[Start of Attachment]

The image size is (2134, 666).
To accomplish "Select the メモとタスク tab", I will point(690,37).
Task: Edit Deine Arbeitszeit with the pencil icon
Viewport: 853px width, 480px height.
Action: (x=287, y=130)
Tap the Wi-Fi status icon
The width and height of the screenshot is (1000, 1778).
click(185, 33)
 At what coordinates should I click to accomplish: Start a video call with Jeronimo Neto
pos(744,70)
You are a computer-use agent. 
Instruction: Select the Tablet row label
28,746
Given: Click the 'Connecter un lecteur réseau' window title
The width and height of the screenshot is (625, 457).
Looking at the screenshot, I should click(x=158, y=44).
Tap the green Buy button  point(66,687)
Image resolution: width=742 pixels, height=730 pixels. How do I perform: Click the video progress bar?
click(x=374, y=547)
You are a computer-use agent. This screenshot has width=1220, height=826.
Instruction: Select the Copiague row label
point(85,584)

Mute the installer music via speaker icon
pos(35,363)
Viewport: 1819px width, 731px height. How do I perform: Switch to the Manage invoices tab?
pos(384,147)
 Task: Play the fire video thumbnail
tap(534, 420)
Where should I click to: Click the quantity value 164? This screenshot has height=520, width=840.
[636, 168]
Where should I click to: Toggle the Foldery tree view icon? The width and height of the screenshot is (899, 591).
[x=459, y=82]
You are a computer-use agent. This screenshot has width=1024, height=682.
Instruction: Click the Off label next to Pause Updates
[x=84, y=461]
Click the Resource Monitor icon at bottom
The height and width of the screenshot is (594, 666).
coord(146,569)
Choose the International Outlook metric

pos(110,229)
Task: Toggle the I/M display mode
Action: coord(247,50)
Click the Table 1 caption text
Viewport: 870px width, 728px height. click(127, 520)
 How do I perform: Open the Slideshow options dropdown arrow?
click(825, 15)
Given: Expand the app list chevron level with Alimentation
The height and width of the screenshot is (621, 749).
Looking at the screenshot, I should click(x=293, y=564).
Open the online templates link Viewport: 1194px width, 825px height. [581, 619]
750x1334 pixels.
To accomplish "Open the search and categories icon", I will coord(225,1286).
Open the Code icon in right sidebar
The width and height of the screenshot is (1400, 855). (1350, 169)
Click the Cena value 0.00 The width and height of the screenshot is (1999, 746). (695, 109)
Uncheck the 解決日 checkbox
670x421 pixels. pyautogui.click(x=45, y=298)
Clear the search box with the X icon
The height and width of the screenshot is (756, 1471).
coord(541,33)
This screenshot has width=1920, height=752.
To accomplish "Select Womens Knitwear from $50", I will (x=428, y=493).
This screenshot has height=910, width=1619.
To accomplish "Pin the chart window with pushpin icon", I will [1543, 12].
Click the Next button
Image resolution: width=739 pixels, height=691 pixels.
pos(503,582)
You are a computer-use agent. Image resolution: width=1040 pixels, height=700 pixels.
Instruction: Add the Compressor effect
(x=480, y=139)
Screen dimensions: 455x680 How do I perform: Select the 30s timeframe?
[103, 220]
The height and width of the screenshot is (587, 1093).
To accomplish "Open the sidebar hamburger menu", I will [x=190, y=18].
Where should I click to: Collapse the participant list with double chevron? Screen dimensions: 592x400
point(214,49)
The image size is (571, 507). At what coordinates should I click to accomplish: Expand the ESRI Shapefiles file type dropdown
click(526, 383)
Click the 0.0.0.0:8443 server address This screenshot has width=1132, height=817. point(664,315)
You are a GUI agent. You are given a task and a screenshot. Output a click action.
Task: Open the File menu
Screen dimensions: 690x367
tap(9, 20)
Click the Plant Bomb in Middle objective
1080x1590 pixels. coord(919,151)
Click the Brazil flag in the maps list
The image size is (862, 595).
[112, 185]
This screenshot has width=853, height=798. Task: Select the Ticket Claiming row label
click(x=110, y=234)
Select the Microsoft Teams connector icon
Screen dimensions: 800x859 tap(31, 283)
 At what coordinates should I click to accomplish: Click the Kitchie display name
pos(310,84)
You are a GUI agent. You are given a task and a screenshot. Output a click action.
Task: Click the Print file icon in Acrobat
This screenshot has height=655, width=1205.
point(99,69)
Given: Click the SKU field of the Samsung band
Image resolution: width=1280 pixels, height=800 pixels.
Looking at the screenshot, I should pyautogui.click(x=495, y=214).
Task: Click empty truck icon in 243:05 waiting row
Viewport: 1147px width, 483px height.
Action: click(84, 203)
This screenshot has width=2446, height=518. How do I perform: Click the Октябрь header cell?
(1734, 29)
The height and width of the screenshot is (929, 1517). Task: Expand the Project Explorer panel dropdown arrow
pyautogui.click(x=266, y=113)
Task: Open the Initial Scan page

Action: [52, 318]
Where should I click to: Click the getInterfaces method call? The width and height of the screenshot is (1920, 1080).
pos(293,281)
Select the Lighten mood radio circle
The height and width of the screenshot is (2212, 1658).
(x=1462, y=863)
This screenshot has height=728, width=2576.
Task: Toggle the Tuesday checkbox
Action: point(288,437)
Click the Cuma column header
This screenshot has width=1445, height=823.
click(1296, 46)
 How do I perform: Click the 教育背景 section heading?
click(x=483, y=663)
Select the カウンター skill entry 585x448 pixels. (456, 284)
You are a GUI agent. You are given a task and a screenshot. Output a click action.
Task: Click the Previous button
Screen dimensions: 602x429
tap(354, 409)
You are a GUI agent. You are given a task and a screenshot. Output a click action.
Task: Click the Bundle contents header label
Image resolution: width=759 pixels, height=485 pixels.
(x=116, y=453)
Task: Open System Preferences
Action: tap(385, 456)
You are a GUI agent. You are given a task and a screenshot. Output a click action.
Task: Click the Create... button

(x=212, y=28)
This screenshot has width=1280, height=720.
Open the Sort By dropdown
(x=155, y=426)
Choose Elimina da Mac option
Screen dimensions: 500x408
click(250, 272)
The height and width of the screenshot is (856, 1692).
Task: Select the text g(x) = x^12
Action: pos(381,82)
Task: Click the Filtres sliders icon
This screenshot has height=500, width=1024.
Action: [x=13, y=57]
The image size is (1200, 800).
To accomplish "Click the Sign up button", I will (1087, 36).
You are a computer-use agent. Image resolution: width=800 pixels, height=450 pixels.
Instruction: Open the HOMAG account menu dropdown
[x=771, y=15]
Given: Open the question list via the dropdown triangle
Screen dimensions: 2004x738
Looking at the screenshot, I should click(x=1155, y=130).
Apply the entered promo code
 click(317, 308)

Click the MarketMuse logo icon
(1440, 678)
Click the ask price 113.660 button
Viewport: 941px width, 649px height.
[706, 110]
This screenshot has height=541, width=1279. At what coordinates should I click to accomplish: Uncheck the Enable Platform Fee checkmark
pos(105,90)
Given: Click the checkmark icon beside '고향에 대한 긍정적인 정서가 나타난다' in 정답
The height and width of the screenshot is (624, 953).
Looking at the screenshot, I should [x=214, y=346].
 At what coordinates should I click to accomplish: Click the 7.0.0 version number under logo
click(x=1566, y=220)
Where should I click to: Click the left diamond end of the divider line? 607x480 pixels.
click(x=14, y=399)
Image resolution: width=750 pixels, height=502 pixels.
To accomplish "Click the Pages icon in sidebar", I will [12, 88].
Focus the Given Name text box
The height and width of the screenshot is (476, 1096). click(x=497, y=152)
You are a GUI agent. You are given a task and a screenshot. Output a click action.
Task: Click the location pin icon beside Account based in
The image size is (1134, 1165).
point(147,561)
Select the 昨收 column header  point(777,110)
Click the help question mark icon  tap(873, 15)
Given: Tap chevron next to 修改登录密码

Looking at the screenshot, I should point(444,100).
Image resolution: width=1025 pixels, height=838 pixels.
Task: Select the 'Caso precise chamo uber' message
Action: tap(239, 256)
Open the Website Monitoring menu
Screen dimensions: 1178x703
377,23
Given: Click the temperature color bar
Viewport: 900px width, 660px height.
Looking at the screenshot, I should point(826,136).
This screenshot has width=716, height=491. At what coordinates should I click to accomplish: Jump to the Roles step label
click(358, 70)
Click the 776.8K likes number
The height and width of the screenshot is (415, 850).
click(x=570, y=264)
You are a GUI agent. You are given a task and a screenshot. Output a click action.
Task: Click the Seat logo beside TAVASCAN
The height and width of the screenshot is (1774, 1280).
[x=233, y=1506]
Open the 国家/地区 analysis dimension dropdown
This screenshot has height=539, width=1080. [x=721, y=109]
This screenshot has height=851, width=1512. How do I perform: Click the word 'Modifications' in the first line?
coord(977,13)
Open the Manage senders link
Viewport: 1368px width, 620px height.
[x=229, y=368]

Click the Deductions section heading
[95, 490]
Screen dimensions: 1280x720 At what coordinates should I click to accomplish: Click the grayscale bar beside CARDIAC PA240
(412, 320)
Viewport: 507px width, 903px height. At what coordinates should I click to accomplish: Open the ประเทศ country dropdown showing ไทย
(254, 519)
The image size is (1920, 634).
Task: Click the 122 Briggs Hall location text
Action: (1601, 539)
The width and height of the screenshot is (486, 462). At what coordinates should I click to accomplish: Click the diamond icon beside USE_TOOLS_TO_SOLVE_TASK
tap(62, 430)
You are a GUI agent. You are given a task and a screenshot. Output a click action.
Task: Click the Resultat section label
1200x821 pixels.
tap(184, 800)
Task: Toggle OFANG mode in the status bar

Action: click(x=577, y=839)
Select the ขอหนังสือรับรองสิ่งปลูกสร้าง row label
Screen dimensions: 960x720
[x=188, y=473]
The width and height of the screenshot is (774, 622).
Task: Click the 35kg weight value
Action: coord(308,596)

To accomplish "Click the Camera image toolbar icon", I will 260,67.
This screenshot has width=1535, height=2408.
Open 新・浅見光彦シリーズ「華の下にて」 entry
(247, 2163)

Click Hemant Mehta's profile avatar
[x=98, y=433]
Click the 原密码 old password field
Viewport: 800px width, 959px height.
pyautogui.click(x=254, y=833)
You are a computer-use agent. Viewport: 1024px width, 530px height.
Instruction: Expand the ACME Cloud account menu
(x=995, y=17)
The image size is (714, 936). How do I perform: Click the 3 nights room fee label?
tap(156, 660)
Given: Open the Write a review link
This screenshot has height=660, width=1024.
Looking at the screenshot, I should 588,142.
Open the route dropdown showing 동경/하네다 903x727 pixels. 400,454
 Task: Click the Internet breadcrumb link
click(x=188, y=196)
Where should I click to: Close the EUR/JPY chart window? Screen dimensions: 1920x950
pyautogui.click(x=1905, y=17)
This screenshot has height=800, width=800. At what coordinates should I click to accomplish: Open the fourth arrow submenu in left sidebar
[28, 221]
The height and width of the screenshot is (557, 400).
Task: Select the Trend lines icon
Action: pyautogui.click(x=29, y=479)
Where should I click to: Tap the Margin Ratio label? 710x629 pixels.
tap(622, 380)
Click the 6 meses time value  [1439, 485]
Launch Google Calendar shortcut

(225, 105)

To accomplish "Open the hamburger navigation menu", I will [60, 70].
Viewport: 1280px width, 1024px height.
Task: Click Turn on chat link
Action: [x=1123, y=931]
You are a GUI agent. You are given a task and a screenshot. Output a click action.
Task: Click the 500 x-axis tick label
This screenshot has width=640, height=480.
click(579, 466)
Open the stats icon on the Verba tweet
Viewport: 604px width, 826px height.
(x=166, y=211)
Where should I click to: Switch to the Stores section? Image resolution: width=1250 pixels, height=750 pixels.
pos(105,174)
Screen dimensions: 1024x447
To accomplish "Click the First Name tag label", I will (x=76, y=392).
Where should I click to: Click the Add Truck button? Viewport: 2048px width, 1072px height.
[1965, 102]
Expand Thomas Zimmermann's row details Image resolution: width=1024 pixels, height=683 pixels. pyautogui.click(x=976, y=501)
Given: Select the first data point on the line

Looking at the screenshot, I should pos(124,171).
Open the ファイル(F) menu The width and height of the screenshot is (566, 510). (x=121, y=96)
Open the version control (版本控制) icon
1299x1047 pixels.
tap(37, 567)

[End of Attachment]

> Description of the task
When you reach the line containing "Where should I click to: Click the Add" in the listing, transcribe it and every line after it exactly, through the last line, and add nothing.

> Written answer
Where should I click to: Click the Add Truck button? Viewport: 2048px width, 1072px height.
[1965, 102]
Expand Thomas Zimmermann's row details Image resolution: width=1024 pixels, height=683 pixels. pyautogui.click(x=976, y=501)
Given: Select the first data point on the line

Looking at the screenshot, I should pos(124,171).
Open the ファイル(F) menu The width and height of the screenshot is (566, 510). (x=121, y=96)
Open the version control (版本控制) icon
1299x1047 pixels.
tap(37, 567)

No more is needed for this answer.